-- EXCERPTED TEXT --
━━━━━━━━━━━━━━━━
The Real Estate Registration Law establishes that whoever
registers first has priority over those who register after.
Registration is deemed to be complete on the date the application
is submitted for registration provided that the application is
approved, not on the date the Registry of Title issues the
corresponding certificate. Priority among different interested
parties can be contractually reordered.

2.5 Typical Representations and Warranties

Warranties typically specify that:

  • The property is registered to the seller and is of the
    dimensions mentioned on the title;
  • There are no overlapping parcels;
  • There are no liens, mortgages or third-party registered
    rights;
  • The conveyance will not be affected by any tax
    liabilities;
  • The seller will have to provide any documentation and sign any
    additional set of documents required for the final conveyance of
    the title to take place; and
  • All liabilities, including utility bills and contractors’
    fees, are paid up to the date of closing.

The warranties are provided both in relation to the property and
to the shares of the holding entity being purchased, if that is the
case.

2.6 Important Areas of Law for Investors

Any investor that wishes to participate in the real estate
market of the Dominican Republic should consider the impact on
their investments from tax law, real estate law, environmental
legislation and administrative law for licences, planning and the
registration of the title of ownership before making a
purchase.
━━━━━━━━━━━━━━━━
-- DATASET RECORDS --
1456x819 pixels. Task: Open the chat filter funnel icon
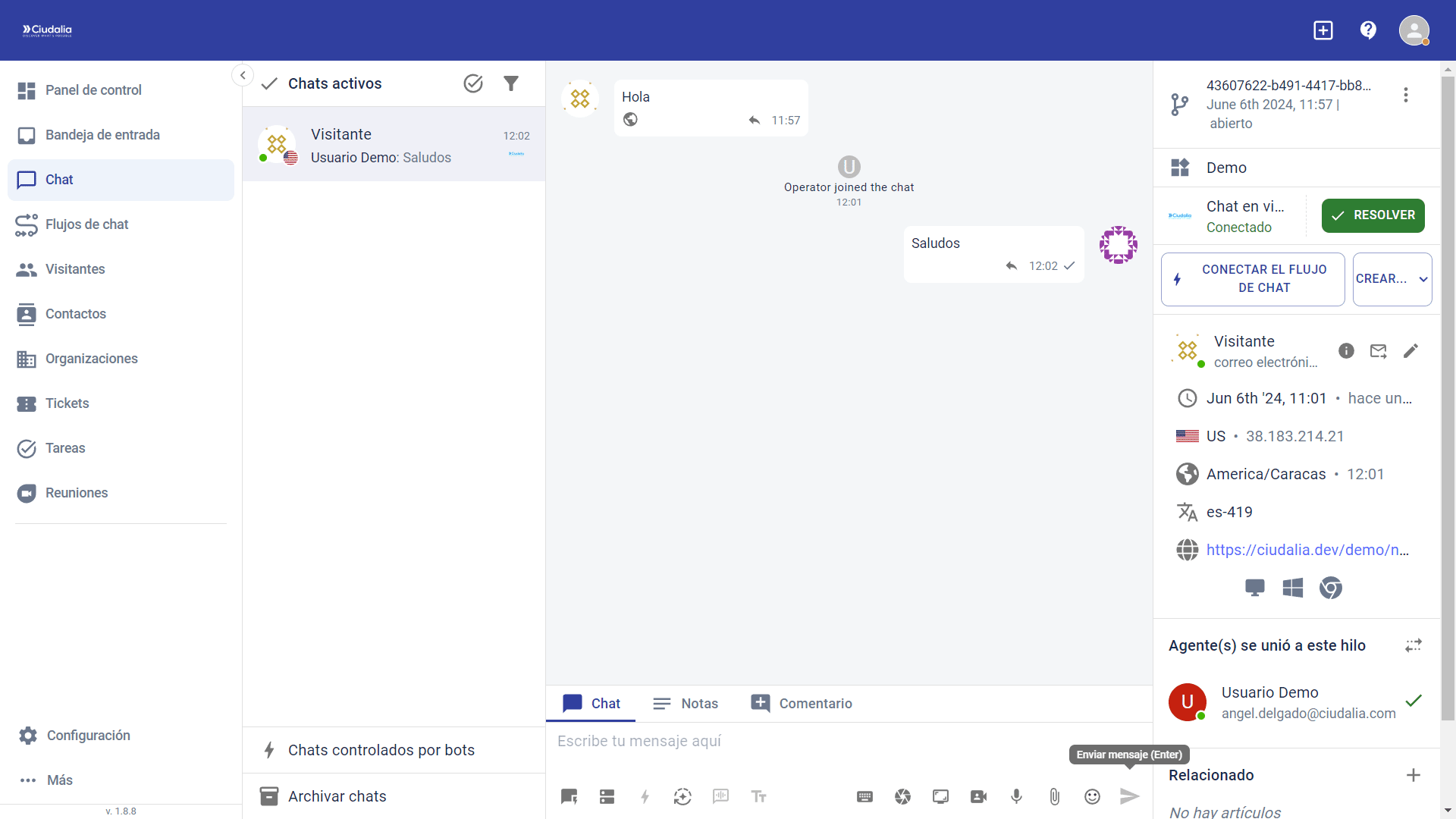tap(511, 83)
━━━━━━━━━━━━━━━━
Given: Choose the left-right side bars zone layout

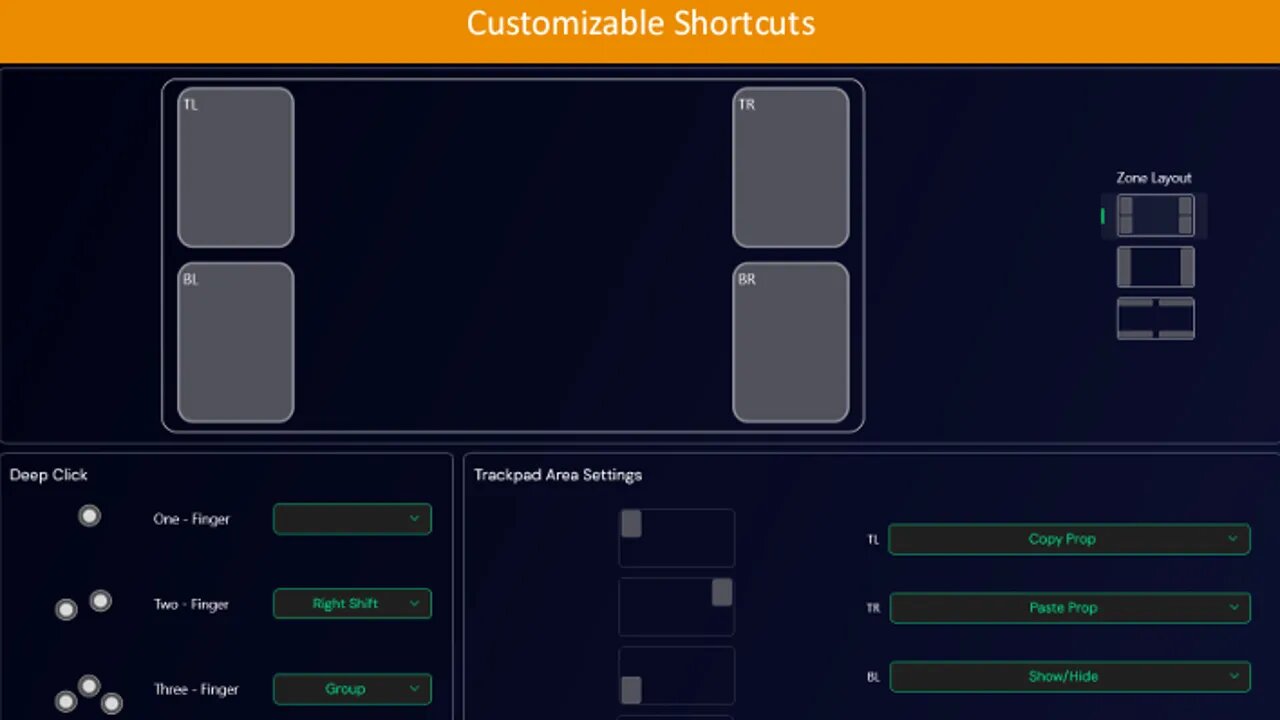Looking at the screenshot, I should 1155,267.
━━━━━━━━━━━━━━━━
-- REQUIREMENTS --
a) From the real estate law excerpt, list every point that the typical warranties specify.
b) Using the real estate law excerpt, explain why the date an application is submitted matters for priority among registrants.
c) Extract the passage of the real estate law excerpt starting with "The Real Estate Registration" and going on through "be contractually reordered.".

-- EXERCISE RESULTS --
a)
- The property is registered to the seller and is of the dimensions mentioned on the title.
- There are no overlapping parcels.
- There are no liens, mortgages or third-party registered rights.
- The conveyance will not be affected by any tax liabilities.
- The seller will have to provide any documentation and sign any additional set of documents required for the final conveyance of the title to take place.
- All liabilities, including utility bills and contractors' fees, are paid up to the date of closing.

b) Whoever registers first has priority over those who register after. Registration is deemed complete on the date the application is submitted, provided it is approved, not on the date the Registry of Title issues the certificate, so the submission date fixes a party's place in line. Interested parties can still reorder priority by contract.

c)
The Real Estate Registration Law establishes that whoever
registers first has priority over those who register after.
Registration is deemed to be complete on the date the application
is submitted for registration provided that the application is
approved, not on the date the Registry of Title issues the
corresponding certificate. Priority among different interested
parties can be contractually reordered.